== DATASET RECORDS

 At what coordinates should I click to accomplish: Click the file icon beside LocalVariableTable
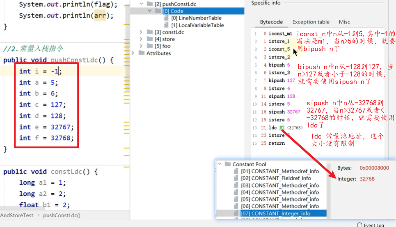[x=166, y=25]
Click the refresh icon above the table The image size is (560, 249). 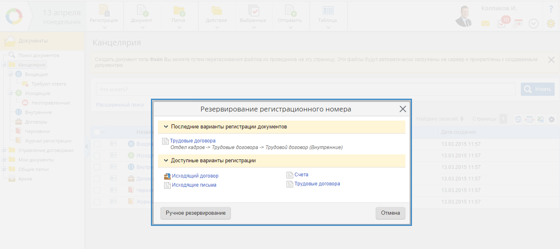coord(518,119)
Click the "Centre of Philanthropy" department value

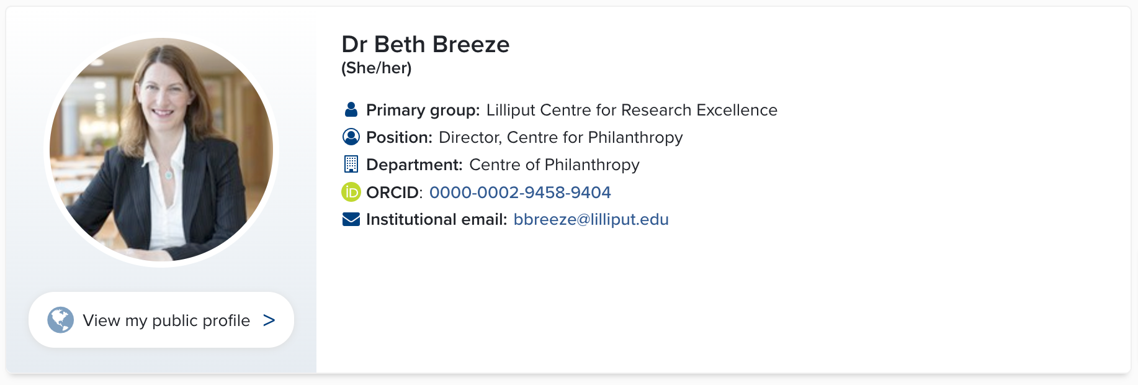(x=554, y=165)
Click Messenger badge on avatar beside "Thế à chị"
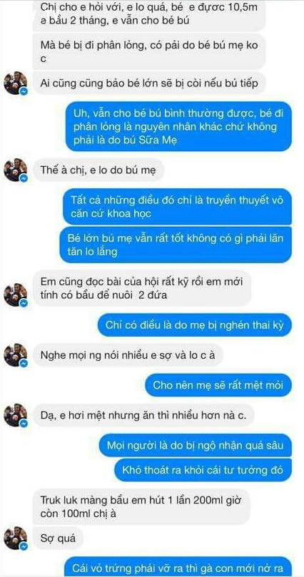Image resolution: width=304 pixels, height=577 pixels. tap(24, 178)
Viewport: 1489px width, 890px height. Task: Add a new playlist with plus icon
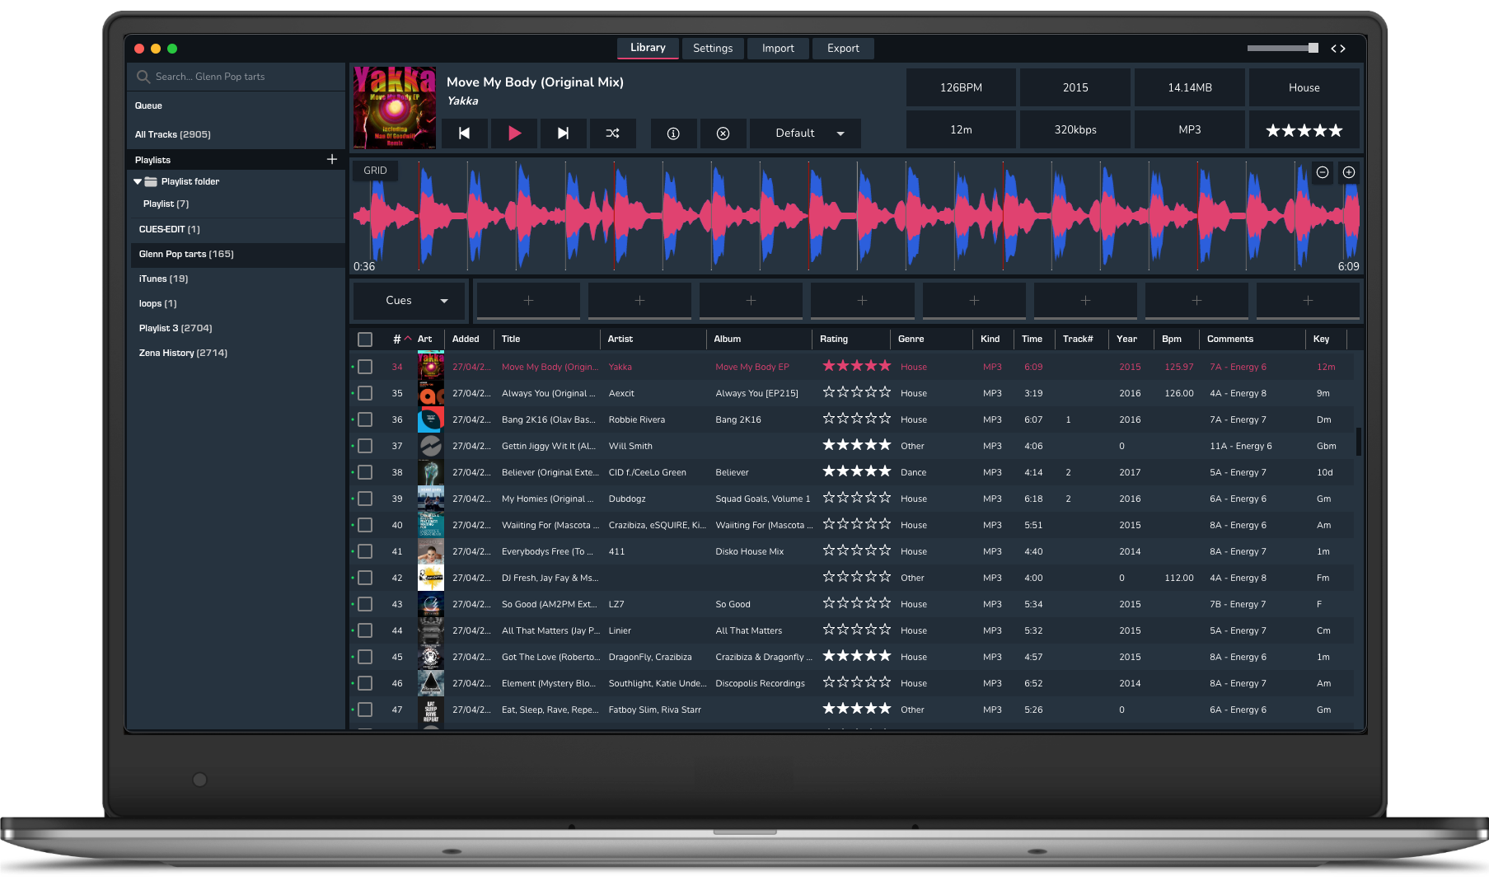coord(332,159)
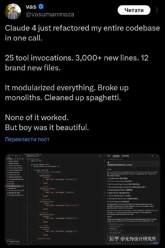This screenshot has width=165, height=248.
Task: Click the new chat plus icon in panel header
Action: 150,156
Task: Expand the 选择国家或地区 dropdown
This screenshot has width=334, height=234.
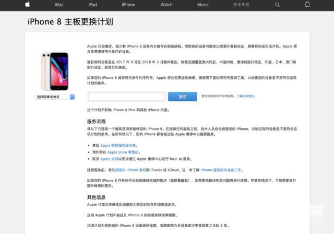Action: point(55,97)
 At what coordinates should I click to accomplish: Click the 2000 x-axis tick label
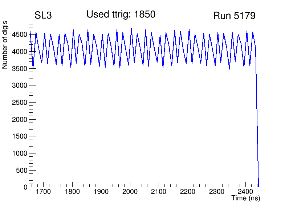(130, 192)
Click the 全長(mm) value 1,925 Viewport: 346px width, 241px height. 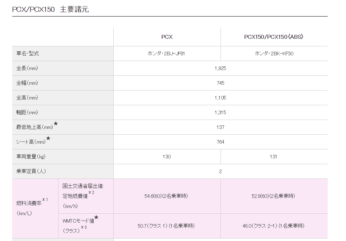point(220,68)
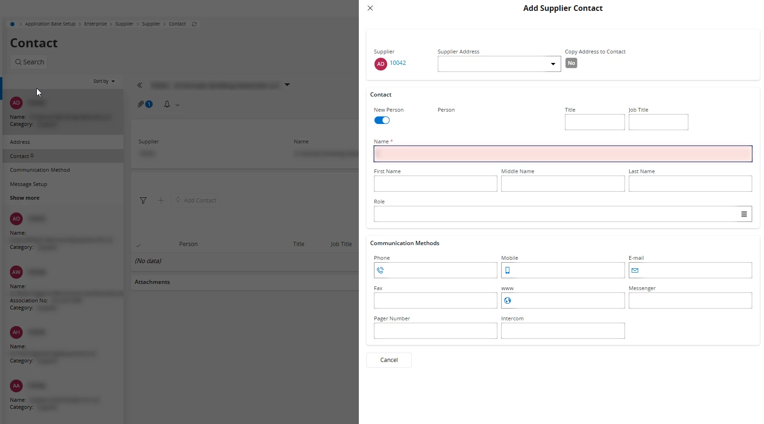The height and width of the screenshot is (424, 764).
Task: Click the Role list-of-values icon
Action: click(x=744, y=214)
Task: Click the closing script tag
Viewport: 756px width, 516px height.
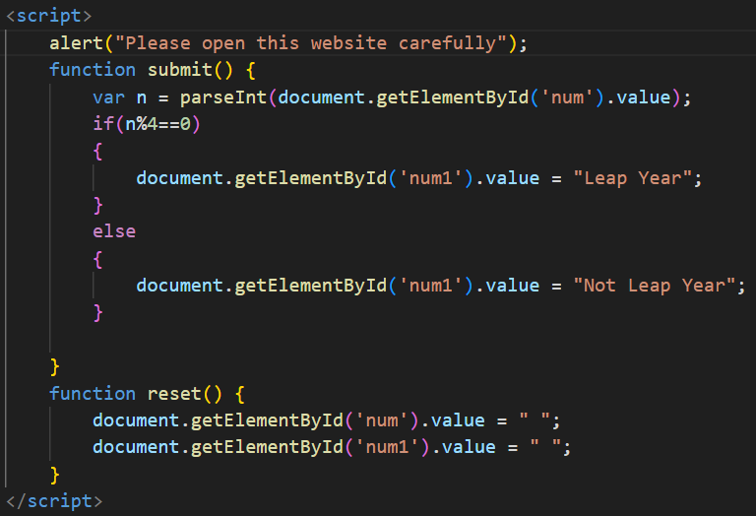Action: point(53,501)
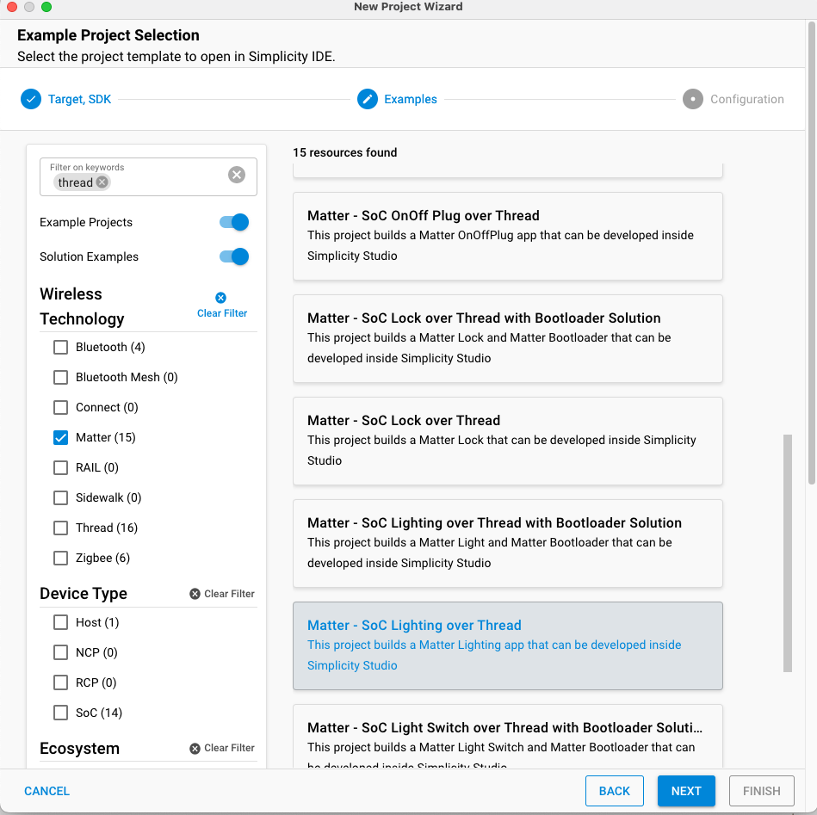817x815 pixels.
Task: Uncheck the Matter (15) checkbox
Action: (61, 437)
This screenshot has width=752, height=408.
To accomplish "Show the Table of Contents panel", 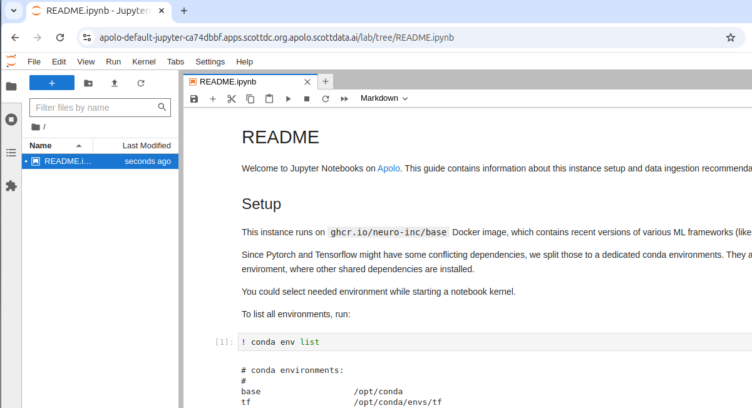I will coord(11,153).
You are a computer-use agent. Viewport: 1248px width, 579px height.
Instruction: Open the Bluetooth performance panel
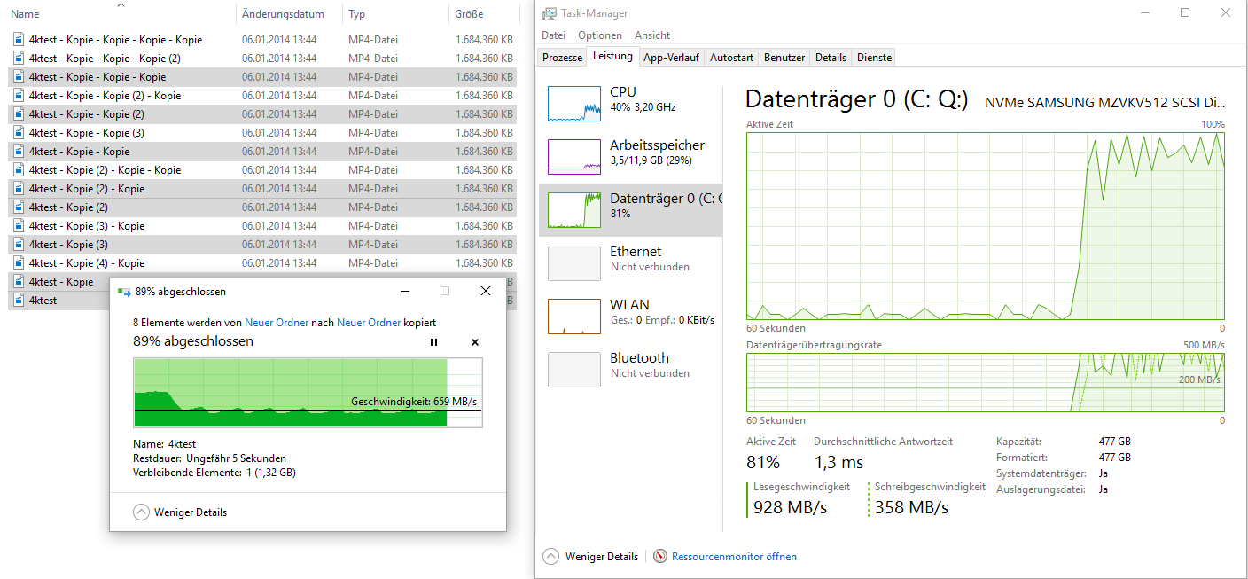(574, 369)
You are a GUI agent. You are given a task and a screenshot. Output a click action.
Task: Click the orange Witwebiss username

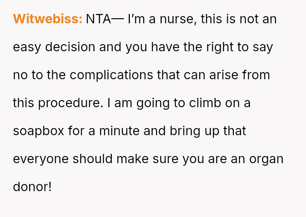[47, 19]
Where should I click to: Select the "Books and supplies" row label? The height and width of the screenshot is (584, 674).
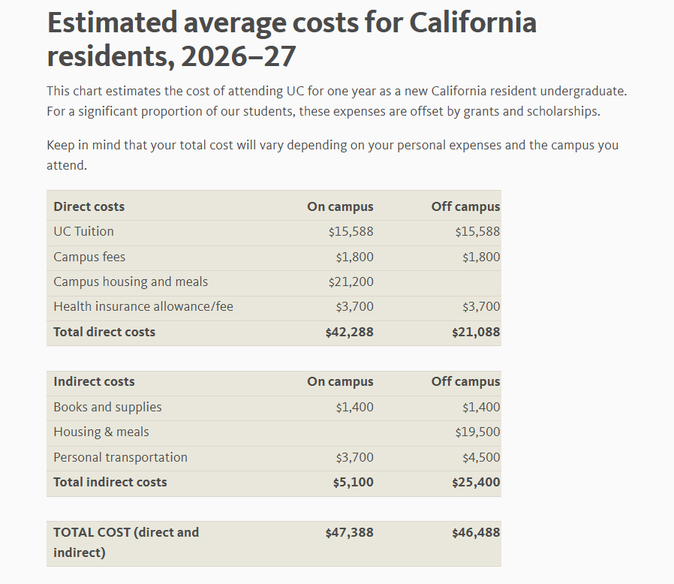(107, 407)
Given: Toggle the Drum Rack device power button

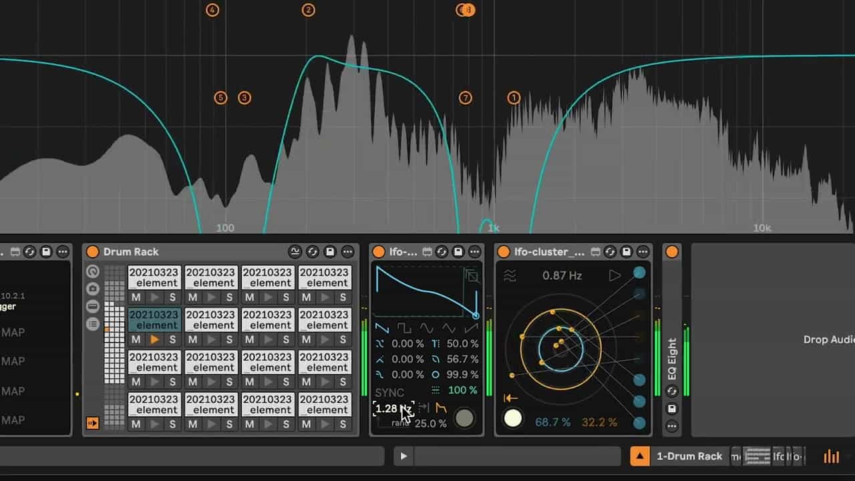Looking at the screenshot, I should click(93, 252).
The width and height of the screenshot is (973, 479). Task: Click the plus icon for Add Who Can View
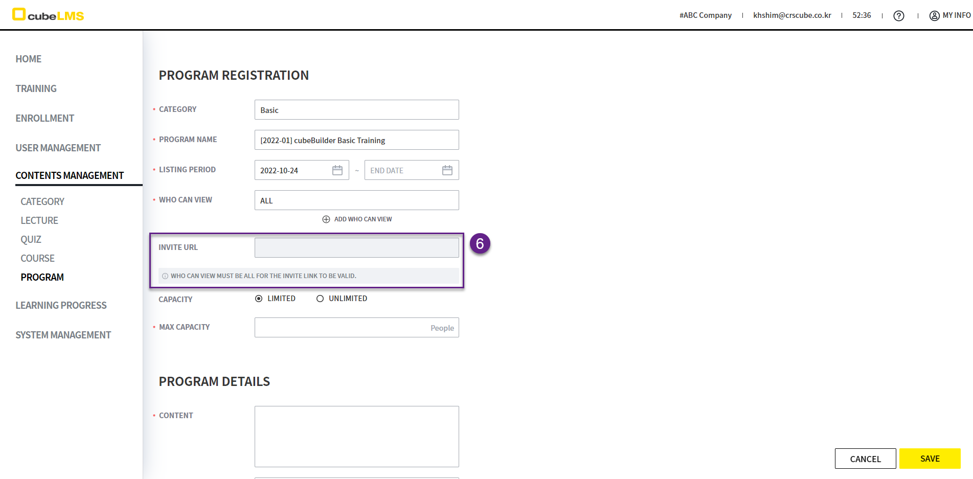326,219
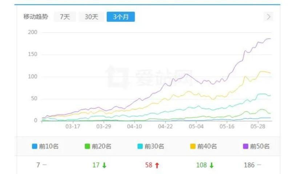Toggle the green 前20名 legend swatch
Image resolution: width=297 pixels, height=174 pixels.
pos(87,146)
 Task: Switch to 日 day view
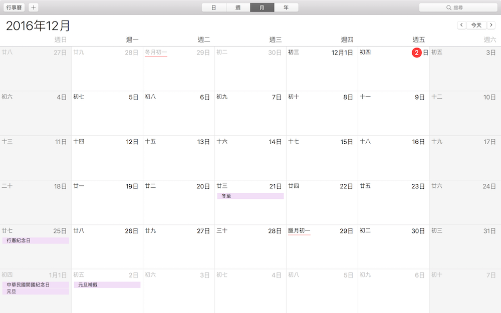point(214,8)
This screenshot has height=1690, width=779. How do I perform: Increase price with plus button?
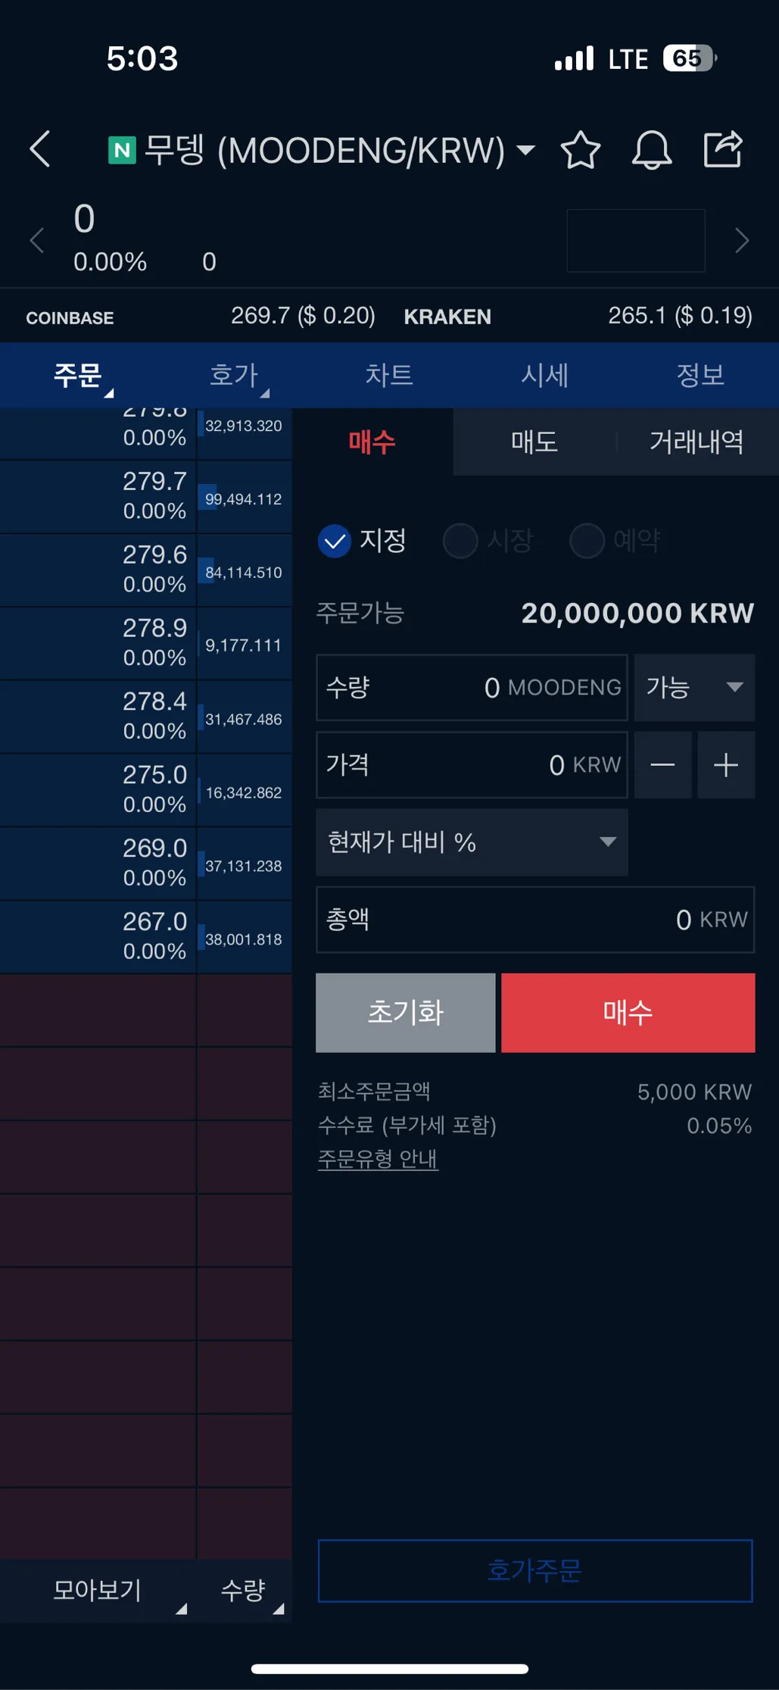(726, 765)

====

**EXERCISE DETAILS**
Give only a number, the count of lines above that include the string "agent".

**ANSWER SPACE**
2